Jacques-Benoît Rauscher

Evangile de dimanche: suivez l’aveugle!

Il y a quelques années, je me trouvais avec un groupe de futurs prêtres et nous étions allés écouter un responsable d’Eglise. En revenant, nous discutions des propos que nous avions entendus. L’un d’entre nous avait eu cette phrase pour caractériser la conférence qui venait de se tenir: «c’était beau, mais ça manquait de vision».

Il voulait signifier que les propos s’étaient bornés tantôt à une description très détaillée de toute une série de mesures matérielles, tantôt à l’énoncé de pensées spirituelles, élevées, mais parfois trop hautes pour vraiment nous atteindre.

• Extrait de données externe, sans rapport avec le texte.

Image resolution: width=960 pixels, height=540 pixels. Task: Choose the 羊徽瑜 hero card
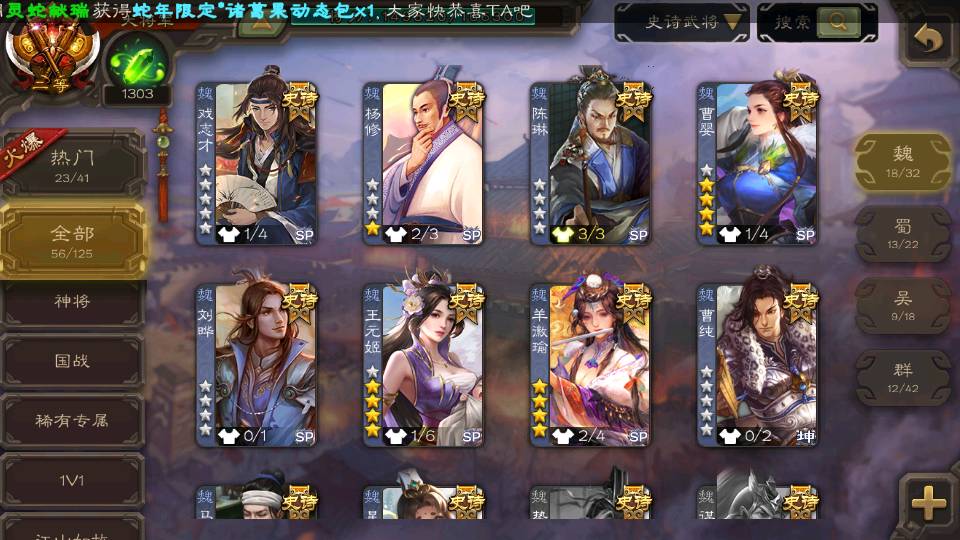coord(591,365)
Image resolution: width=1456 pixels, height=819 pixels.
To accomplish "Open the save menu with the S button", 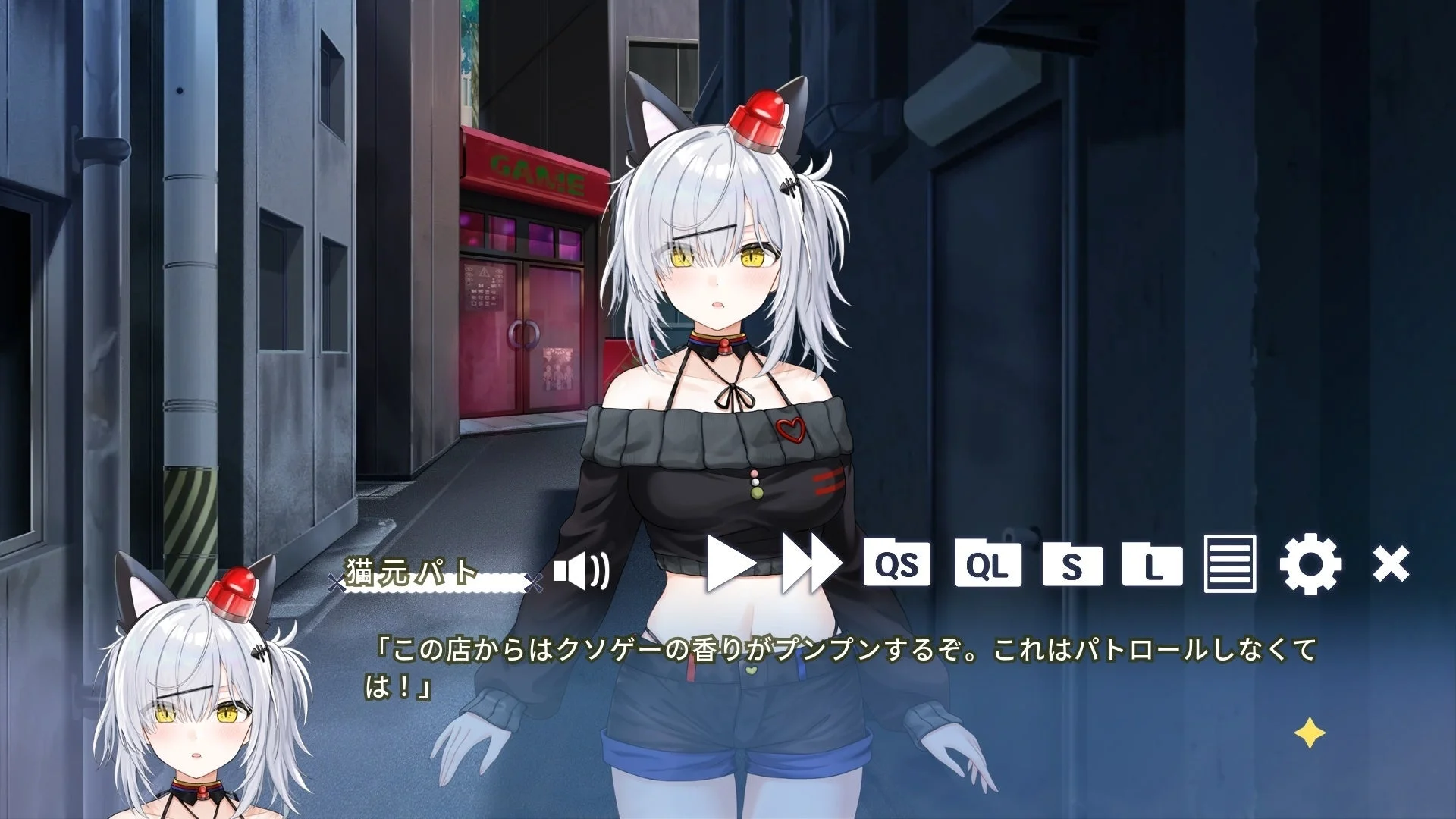I will [x=1072, y=563].
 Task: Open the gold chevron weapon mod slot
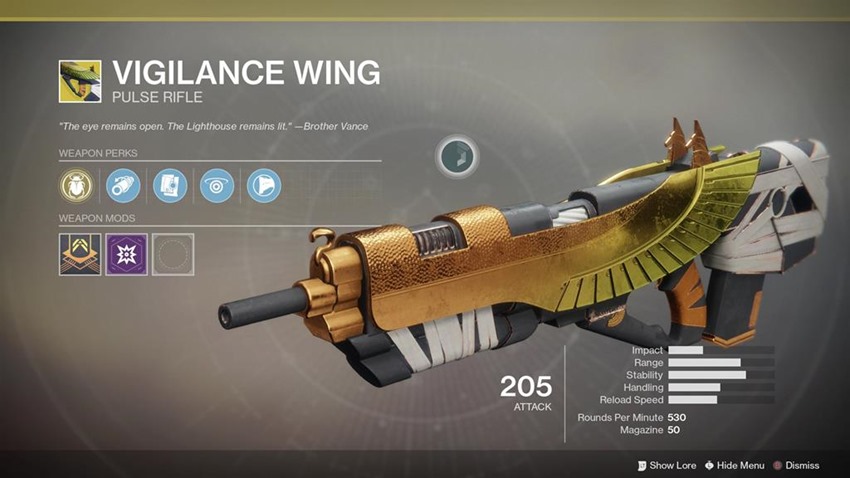point(80,254)
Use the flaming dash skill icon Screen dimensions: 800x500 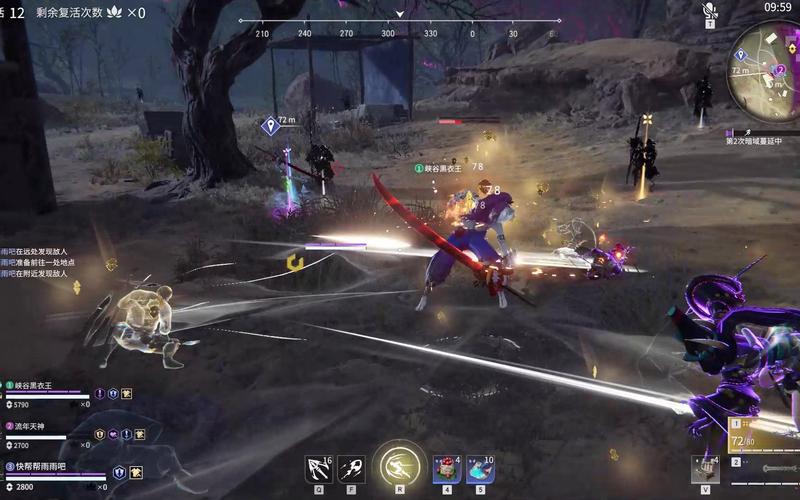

Bref entre le ras du sol et les voûtes célestes, il manquait cet horizon sur lequel un homme qui désire se mettre en marche cherche à poser son regard.

Alors que j’adhérais à ce diagnostic sévère, je regardais le spectacle habituel de la grande ville où nous nous trouvions: les personnes attablées dans les restaurants, celles qui couraient pour prendre leur métro, celles, plus discrètes, qui se préparaient à passer la nuit dehors dans un abri de fortune…

Ma tête était encore pleine des détails concrets de l’organisation paroissiale et des encouragements eschatologiques entendus quelques minutes plus tôt. Et j’étais saisi par le sentiment que tout cela était tellement loin, dramatiquement au bord des chemins empruntés par tous ces gens qui m’entouraient. En manque de vision et au bord des chemins. C’est ainsi que je percevais l’Eglise qui nous avait été dépeinte ce soir-là et dont je me préparais à devenir ministre!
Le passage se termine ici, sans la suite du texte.